À la suite de la spectaculaire découverte de serres hydroponiques dans une vingtaine de bungalows de Sainte-Marthe-sur-le-Lac, au début de 2002, l'ancien directeur de la police régionale de Deux-Montagnes, Normand Mastromatteo, a obtenu 11 000$ de la Ville pour récompenser l'informateur qui lui aurait refilé le précieux tuyau. Mais ce dernier n'a jamais reçu un cent.

Sous le nom de code 83086, l'indic est venu à la barre, hier, au procès du chef déchu, pour dire qu'il n'avait jamais été payé. Il a reconnu, par contre, avoir déjà collaboré avec M. Mastromatteo, de 1983 à 1991, alors que celui-ci travaillait à la brigade des stupéfiants de la police de Montréal. Pour des raisons de sécurité évidentes, ce témoignage s'est déroulé à huis clos. Avec l'accord des avocats, le juge Jean Sirois en a fait un bref résumé en public.

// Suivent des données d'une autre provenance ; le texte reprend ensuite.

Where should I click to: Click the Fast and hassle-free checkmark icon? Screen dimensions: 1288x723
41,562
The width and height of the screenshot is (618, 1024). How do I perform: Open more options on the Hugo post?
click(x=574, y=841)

M. Mastromatteo était à la tête du service de police de Deux-Montagnes depuis quelques mois à peine quand il a procédé à cette razzia au domaine Mon Rêve, à Sainte-Marthe-sur-le-Lac. Des trafiquants y avaient acheté, dans deux rues, une vingtaine de maisons dans lesquelles ils faisaient pousser de la marijuana. Les policiers ont arrêté quatre personnes et ont saisi 6000 plants de cannabis ainsi que des équipements d'une valeur de 15 millions de dollars. Décrite comme sans précédent dans les annales canadiennes, l'histoire a fait les manchettes durant les quatre jours qu'a duré l'opération.

Le chef Mastromatteo a fièrement déclaré que ce coup d'éclat était le résultat d'une enquête qui avait duré un an. Il avait même invité le directeur général de la municipalité de Deux-Montagnes, Paul Allard, à assister à une descente dans l'une des maisons. «C'était assez marquant comme opération», a-t-il relaté hier, devant le tribunal.

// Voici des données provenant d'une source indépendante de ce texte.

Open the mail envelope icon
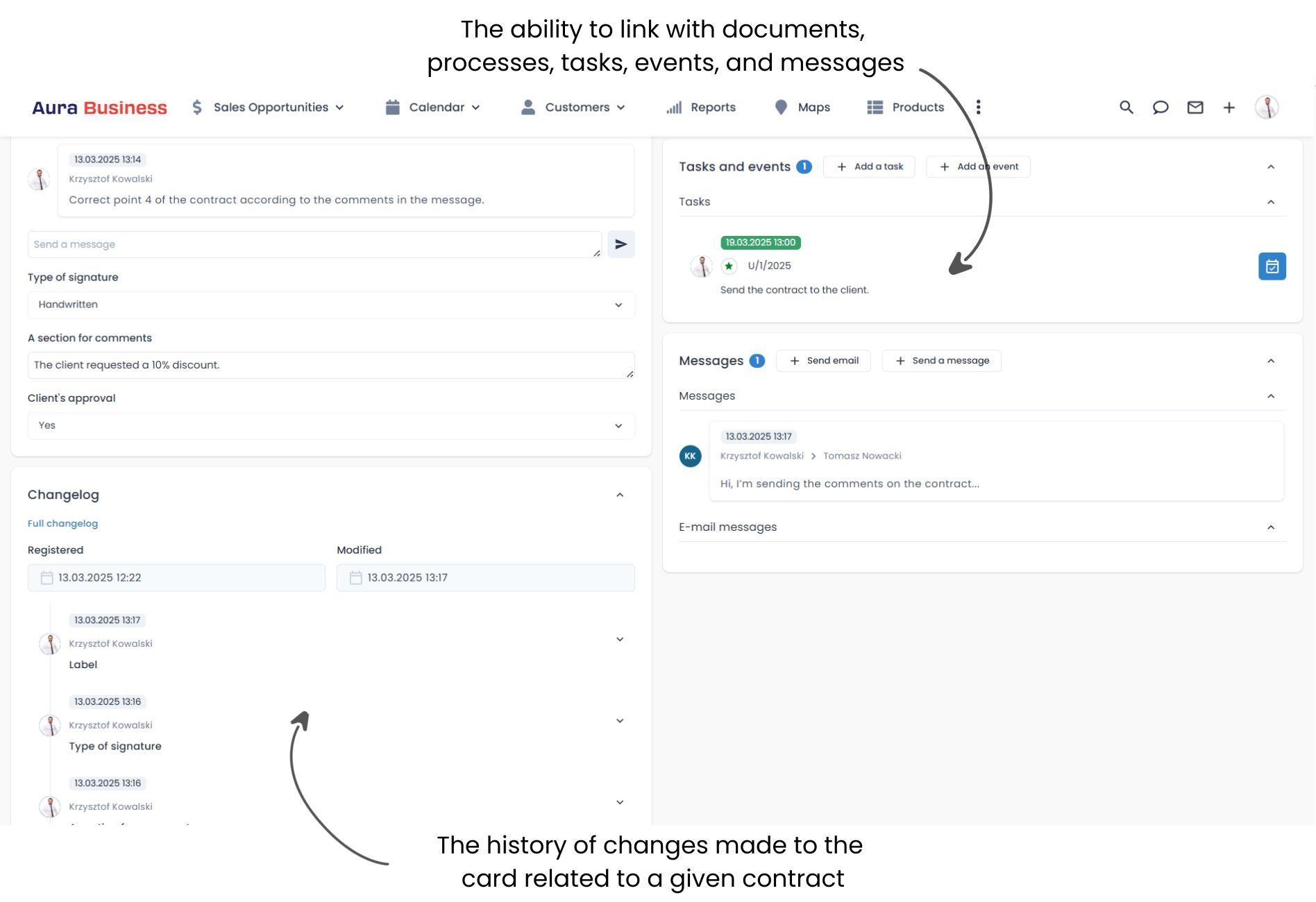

C'est ce qui explique sans doute que M. Allard n'a pas posé tellement de questions quand M. Mastromatteo a présenté une réquisition, le 9 juin 2003, dans laquelle il réclamait une somme de 11 000$ pour payer la source d'information 83086, qui avait permis cette belle enquête, appelée opération Balayage. «C'était la première fois de ma carrière qu'un chef de police me demandait une si grosse somme. J'ai été voir le maire, et on n'a pas hésité à la lui remettre. Après tout, il s'agissait d'une opération réussie. Il était le directeur et il n'y avait pas lieu de douter de lui», a dit M. Allard.

«Et on n'allait tout de même pas lui demander d'apporter un reçu d'une source», a renchéri le haut fonctionnaire, maintenant au service de la municipalité de Blainville.

Le témoin est resté bouche bée quand le procureur de la poursuite, Jacques Dagenais, lui a demandé pourquoi il avait fait deux chèques, l'un de 6000$ et l'autre de 5000$, plutôt qu'un seul de 11 000$. «Ç'a certainement été discuté», a-t-il balbutié, en répétant qu'il faisait alors confiance au directeur Mastromatteo.

Le ministère public a mis en preuve un registre voulant que la source 83086 ait reçu 13 500$ pour ses services. Ces paiement auraient été faits en quatre versements. Contrairement à la pratique reconnue, le registre ne contient pas de fiche signalétique de l'informateur en question, ni de rapport d'événement, ni de reçu officiel comme quoi l'argent lui a bel et bien été versé. L'ancien directeur général de Deux-Montagnes assure également n'avoir jamais vu un autre document, daté celui-là du 11 juin 2002, que la police de Laval a trouvé durant son enquête sur cette affaire de détournement de fonds.

M. Mastromatteo fait face à 13 chefs d'accusation de fraude et d'abus de confiance. Entamé lundi, le procès en sera à sa quatrième journée aujourd'hui. M. Allard poursuivra son témoignage.